Limited evidence available in people with type-2 diabetes suggests either no association [86, 87] or modest inverse association [88] with fatal CVD or CHD events.

Coffee as a Trigger of Acute Cardiovascular Events

There is some evidence that transient coffee consumption can act as a trigger for cardiac events [8991]. Case-crossover studies have shown that the risk of first MI [89], acute ischemic stroke [90] and sudden cardiac death [91] is elevated in the hour after coffee consumption. Results from 2 studies suggest that this association is pronounced in irregular coffee consumers (1 cup or less daily) and is not observed in people consuming at least 3 to 4 cups of coffee daily [89, 90]. Such elevated risk in occasional, but not habitual coffee-consumers is consistent with literature showing physiological adaptation of blood pressure and epinephrine levels with persistent caffeine exposure. However, case-crossover studies are vulnerable to within-person confounding by co-triggers such as stress or alcohol intake, and small numbers of cases in such studies often preclude adjustment for these factors [91]. Also, since the absolute risk of a cardiovascular event in an hour is very small, the absolute risk-increase is also low [92]. Given the biological plausibility of detrimental effects of caffeine in occasional coffee consumers, case-crossover studies with a larger number of cases and careful adjustment for confounders are warranted.

Conclusions

Evidence from recent meta-analyses suggests that for most people, regularly drinking 3 to 4 cups of filtered or instant coffee daily is unlikely to increase their risk of CHD, stroke, or heart failure Modest inverse associations between coffee consumption and risk of stroke and heart failure have been observed, but this requires further replication in other populations.
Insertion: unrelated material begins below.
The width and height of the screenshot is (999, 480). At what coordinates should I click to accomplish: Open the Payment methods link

Current evidence suggest that coffee consumption can potentially increase cardiovascular risk through small detrimental effects on blood pressure, homocysteine, and plasma lipids (for unfiltered types of coffee), but can potentially decrease risk through beneficial effects on glucose tolerance and inflammation. It is possible that the medical management of hypertension and dyslipidemia, the growing prevalence of obesity (a proinflammatory condition), and insulin-resistance, and changes in type of coffee consumed from boiled to filtered, has rendered the effects of coffee on pathways of insulin-sensitivity/inflammation more relevant in contemporary times.
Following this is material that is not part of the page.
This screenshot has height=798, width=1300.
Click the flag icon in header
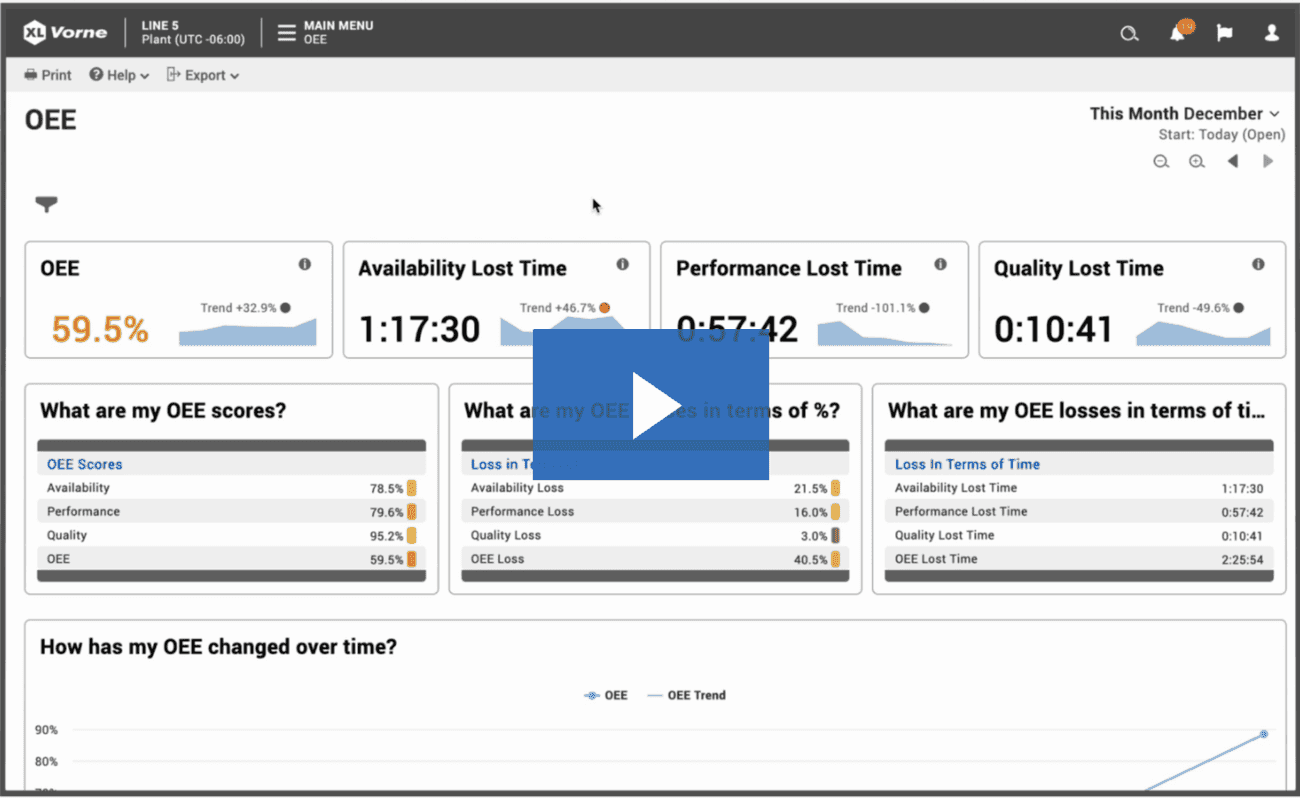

Current evidence must also be interpreted within the context of certain caveats. Most studies included participants who were free from cardiovascular disease at baseline, and investigations in at-risk populations are needed. Also, studies have been conducted in European and US populations. Given the growing popularity of coffee in Asia, and evidence that CYP1A2 activity is lower in some Asian compared with European populations [93], and potential differences in coffee preparation methods, more studies from this region are required. Certain types of coffees such as boiled unfiltered coffee can have profound detrimental effects on plasma LDL cholesterol and triglycerides, suggesting that this remains an important modifiable risk factor in populations with high consumption of these coffee-types. Also, since modest increases in blood pressure even with habitual coffee intake have been observed, coffee drinkers with uncontrollable hypertension can assess whether avoiding coffee results in better pressor control. Although results on potentially beneficial effects of coffee consumption on antioxidant status and glucose metabolism are promising, recommending coffee for health purposes is premature until more definite evidence from randomized trials is available. Nevertheless, prospective studies showing that replacing sweetened drinks with coffee is associated with a lower risk of stroke [94], and weight-gain [95] suggest that coffee (if consumed without much cream and sugar) in addition to tea and water may be a suitable alternative for such beverages.